Word and element location data:
┄┄┄┄┄┄┄┄┄┄┄┄┄┄┄┄┄┄┄┄
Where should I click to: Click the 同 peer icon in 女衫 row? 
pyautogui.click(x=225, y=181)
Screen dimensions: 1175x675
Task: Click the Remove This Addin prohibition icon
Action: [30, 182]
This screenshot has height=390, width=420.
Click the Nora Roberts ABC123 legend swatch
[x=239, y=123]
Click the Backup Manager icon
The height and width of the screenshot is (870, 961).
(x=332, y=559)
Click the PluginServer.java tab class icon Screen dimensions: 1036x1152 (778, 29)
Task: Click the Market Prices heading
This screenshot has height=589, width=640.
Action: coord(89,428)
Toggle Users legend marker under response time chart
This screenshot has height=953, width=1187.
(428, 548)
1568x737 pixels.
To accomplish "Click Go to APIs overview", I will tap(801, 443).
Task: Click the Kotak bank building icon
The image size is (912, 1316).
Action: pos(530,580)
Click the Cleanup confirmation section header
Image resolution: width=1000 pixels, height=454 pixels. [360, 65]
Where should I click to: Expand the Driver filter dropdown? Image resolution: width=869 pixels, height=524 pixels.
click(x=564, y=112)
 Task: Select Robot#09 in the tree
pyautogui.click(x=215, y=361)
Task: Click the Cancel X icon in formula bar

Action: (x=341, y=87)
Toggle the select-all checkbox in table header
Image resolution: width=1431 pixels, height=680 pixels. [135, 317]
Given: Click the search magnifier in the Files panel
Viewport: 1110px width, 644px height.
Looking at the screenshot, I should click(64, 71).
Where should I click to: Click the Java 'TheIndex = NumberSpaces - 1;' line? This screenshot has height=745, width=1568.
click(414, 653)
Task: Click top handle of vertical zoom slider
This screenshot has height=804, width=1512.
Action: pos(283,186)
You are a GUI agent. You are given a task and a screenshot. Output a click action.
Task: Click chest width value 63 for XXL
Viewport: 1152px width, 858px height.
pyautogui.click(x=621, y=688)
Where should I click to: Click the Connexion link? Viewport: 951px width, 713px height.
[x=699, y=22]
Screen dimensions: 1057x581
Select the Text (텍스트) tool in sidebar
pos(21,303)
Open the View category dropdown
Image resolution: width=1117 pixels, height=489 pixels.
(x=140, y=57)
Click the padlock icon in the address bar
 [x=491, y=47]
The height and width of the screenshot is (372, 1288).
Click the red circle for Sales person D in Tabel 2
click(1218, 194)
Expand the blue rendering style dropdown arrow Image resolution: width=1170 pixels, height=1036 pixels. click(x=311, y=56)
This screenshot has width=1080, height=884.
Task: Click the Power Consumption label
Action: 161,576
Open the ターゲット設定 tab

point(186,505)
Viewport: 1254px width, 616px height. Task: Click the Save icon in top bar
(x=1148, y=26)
┄┄┄┄┄┄┄┄┄┄┄┄┄┄┄┄┄┄┄┄
■ **PROBLEM REQUIREMENTS**: Put every line of the items above into a Markdown table with the columns Row and Line, numbering the rows in order. Leave out blank lines.

■ **ANSWER TO THE PROBLEM**:
| Row | Line |
|---|---|
| 1 | Where should I click to: Click the 同 peer icon in 女衫 row?  |
| 2 | pyautogui.click(x=225, y=181) |
| 3 | Screen dimensions: 1175x675 |
| 4 | Task: Click the Remove This Addin prohibition icon |
| 5 | Action: [30, 182] |
| 6 | This screenshot has height=390, width=420. |
| 7 | Click the Nora Roberts ABC123 legend swatch |
| 8 | [x=239, y=123] |
| 9 | Click the Backup Manager icon |
| 10 | The height and width of the screenshot is (870, 961). |
| 11 | (x=332, y=559) |
| 12 | Click the PluginServer.java tab class icon Screen dimensions: 1036x1152 (778, 29) |
| 13 | Task: Click the Market Prices heading |
| 14 | This screenshot has height=589, width=640. |
| 15 | Action: coord(89,428) |
| 16 | Toggle Users legend marker under response time chart |
| 17 | This screenshot has height=953, width=1187. |
| 18 | (428, 548) |
| 19 | 1568x737 pixels. |
| 20 | To accomplish "Click Go to APIs overview", I will tap(801, 443). |
| 21 | Task: Click the Kotak bank building icon |
| 22 | The image size is (912, 1316). |
| 23 | Action: pos(530,580) |
| 24 | Click the Cleanup confirmation section header |
| 25 | Image resolution: width=1000 pixels, height=454 pixels. [360, 65] |
| 26 | Where should I click to: Expand the Driver filter dropdown? Image resolution: width=869 pixels, height=524 pixels. |
| 27 | click(x=564, y=112) |
| 28 |  Task: Select Robot#09 in the tree |
| 29 | pyautogui.click(x=215, y=361) |
| 30 | Task: Click the Cancel X icon in formula bar |
| 31 | Action: (x=341, y=87) |
| 32 | Toggle the select-all checkbox in table header |
| 33 | Image resolution: width=1431 pixels, height=680 pixels. [135, 317] |
| 34 | Given: Click the search magnifier in the Files panel |
| 35 | Viewport: 1110px width, 644px height. |
| 36 | Looking at the screenshot, I should click(64, 71). |
| 37 | Where should I click to: Click the Java 'TheIndex = NumberSpaces - 1;' line? This screenshot has height=745, width=1568. |
| 38 | click(414, 653) |
| 39 | Task: Click top handle of vertical zoom slider |
| 40 | This screenshot has height=804, width=1512. |
| 41 | Action: pos(283,186) |
| 42 | You are a GUI agent. You are given a task and a screenshot. Output a click action. |
| 43 | Task: Click chest width value 63 for XXL |
| 44 | Viewport: 1152px width, 858px height. |
| 45 | pyautogui.click(x=621, y=688) |
| 46 | Where should I click to: Click the Connexion link? Viewport: 951px width, 713px height. |
| 47 | [x=699, y=22] |
| 48 | Screen dimensions: 1057x581 |
| 49 | Select the Text (텍스트) tool in sidebar |
| 50 | pos(21,303) |
| 51 | Open the View category dropdown |
| 52 | Image resolution: width=1117 pixels, height=489 pixels. |
| 53 | (x=140, y=57) |
| 54 | Click the padlock icon in the address bar |
| 55 |  [x=491, y=47] |
| 56 | The height and width of the screenshot is (372, 1288). |
| 57 | Click the red circle for Sales person D in Tabel 2 |
| 58 | click(1218, 194) |
| 59 | Expand the blue rendering style dropdown arrow Image resolution: width=1170 pixels, height=1036 pixels. click(x=311, y=56) |
| 60 | This screenshot has width=1080, height=884. |
| 61 | Task: Click the Power Consumption label |
| 62 | Action: 161,576 |
| 63 | Open the ターゲット設定 tab |
| 64 | point(186,505) |
| 65 | Viewport: 1254px width, 616px height. Task: Click the Save icon in top bar |
| 66 | (x=1148, y=26) |